Supa Strikas is an animated television series centered on the titular football team, based on the pan-African football-themed comic of the same name. The series is produced in Malaysia by Animasia Studio, and in South Africa by Strika Entertainment.

== Production ==
The series was produced by Strika Entertainment, a South African-based comics and animation production studio until 2019, when the entire franchise was acquired by Moonbug Entertainment.

== Release ==
The show is broadcast in all Supa Strikas territories.
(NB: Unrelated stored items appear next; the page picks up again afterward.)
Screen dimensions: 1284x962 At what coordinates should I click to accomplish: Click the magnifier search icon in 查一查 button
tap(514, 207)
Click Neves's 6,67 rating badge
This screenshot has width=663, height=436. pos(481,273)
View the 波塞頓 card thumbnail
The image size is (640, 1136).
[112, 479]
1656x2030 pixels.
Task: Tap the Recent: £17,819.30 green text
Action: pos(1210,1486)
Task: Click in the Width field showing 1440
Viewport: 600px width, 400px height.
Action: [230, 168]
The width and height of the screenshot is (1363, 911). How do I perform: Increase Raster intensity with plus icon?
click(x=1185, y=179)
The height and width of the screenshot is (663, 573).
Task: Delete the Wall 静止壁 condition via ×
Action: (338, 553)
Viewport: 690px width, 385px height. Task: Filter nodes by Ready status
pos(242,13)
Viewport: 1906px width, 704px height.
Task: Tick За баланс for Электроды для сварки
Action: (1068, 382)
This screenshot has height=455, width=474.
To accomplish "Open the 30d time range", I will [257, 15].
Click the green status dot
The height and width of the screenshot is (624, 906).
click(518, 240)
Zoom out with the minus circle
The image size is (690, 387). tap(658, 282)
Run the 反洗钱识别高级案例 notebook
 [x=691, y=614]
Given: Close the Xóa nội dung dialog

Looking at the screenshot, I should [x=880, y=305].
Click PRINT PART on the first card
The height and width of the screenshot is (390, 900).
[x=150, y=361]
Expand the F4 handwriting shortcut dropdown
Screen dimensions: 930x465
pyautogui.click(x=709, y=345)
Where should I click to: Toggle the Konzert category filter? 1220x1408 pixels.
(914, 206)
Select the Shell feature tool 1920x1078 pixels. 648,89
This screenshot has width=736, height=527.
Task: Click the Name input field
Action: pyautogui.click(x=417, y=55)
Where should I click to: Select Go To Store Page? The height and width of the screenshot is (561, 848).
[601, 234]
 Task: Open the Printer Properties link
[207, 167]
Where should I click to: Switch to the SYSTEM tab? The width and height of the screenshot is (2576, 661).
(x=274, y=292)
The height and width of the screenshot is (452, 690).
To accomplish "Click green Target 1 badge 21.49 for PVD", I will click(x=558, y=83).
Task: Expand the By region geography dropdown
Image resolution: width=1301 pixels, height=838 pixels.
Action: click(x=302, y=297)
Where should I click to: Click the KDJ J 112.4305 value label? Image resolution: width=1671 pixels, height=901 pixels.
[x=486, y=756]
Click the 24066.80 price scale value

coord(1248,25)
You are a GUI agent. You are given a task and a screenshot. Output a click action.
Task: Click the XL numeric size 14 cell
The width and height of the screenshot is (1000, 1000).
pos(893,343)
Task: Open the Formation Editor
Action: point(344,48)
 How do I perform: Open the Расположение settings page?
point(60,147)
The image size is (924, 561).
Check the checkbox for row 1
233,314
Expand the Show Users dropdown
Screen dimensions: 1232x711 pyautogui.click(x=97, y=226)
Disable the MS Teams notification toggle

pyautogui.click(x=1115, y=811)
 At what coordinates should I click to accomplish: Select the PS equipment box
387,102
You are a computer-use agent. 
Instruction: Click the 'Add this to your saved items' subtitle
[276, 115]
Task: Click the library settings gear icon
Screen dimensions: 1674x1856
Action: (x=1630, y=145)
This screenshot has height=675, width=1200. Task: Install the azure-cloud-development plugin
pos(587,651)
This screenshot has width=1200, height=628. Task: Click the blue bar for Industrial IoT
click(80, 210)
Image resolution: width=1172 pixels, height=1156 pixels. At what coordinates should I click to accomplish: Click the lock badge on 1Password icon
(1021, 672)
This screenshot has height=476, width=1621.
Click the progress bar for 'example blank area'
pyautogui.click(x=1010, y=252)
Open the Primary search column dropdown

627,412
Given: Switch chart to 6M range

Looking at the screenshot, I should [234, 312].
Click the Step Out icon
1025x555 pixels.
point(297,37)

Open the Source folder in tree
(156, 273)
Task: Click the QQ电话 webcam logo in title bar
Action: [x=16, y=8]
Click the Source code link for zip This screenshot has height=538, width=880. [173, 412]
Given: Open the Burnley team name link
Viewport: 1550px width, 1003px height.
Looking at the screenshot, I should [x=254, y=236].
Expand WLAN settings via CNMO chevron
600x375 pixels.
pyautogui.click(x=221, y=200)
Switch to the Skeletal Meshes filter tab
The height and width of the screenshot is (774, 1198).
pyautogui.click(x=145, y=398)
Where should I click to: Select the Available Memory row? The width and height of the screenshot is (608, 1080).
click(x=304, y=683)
In South Africa season one was previously broadcast on SABC 1 and SABC 2 until the rights were taken over by E.tv, which is yet to broadcast the latest season, which is currently on Disney XD and Cartoon Network (Africa), across Southeast Asia on STAR Sports Asia and Disney Channel Asia, in Zambia on ZNBC, in Israel on ZOOM, in Panama on TVMax and across Latin America on ESPN Latin America. Meanwhile, in India and Pakistan, Supa Strikas can also be seen on Nickelodeon Sonic and Nick HD+, In Canada on Citytv, in Chile on Canal 13, in Morocco on 2M TV, in France on Orange and Canal+, in Qatar on JeemTV, in Malaysia on Disney XD Asia and TV2 (previously on TV3 and TV9), in Hungary on TV2, in the Philippines on ABS-CBN and Studio 23 (now ABS-CBN Sports+Action) and in Poland on ZigZap, Teletoon+, TVP ABC and Disney XD in Turkey and the United Kingdom on Pluto TV, in Portugal on SIC K and in Singapore on Mediacorp Suria. And soon to be telecast again on Hungama TV from 21 December 2020 7:30 pm.

==Spin-off==
On November 23, 2021, Supa Strikas' official YouTube channel released a trailer of their brand new series titled "Rookie Season". The trailer announced the series release date to be- 3 December 2021. It was said to be a YouTube Original series. It focuses on How Shakes joined Supa Strikas.
"Rookie Season kicks back to where it all started for Supa Strikas’ youngest star. Join Shakes on a series of misadventures, as he gets betrayed by his best friend, searches for his dad and mystifies his sister, risking everything for one shot at joining the world's most epic soccer team and raising a little thing called the Super League!"
On December 3rd 2021, Supa Strikas' official YouTube channel released 6 episodes of "Rookie Season." An official date for the rest (7-12) has not been announced. However, the 7th episode of the series was released on April 15, 2022. The 8th episode released on April 22, 2022. With this, many have concluded the series will release the next 4 episodes weekly. The series has officially been made weekly; the 9th episode released on April 29, 2022. Also, 10th and 11th episode was released during starting two weeks of May 2022.

== Reception ==
The series got 7.7/10 points, rated by IMDb. The series has received criticism for its lack of main female characters.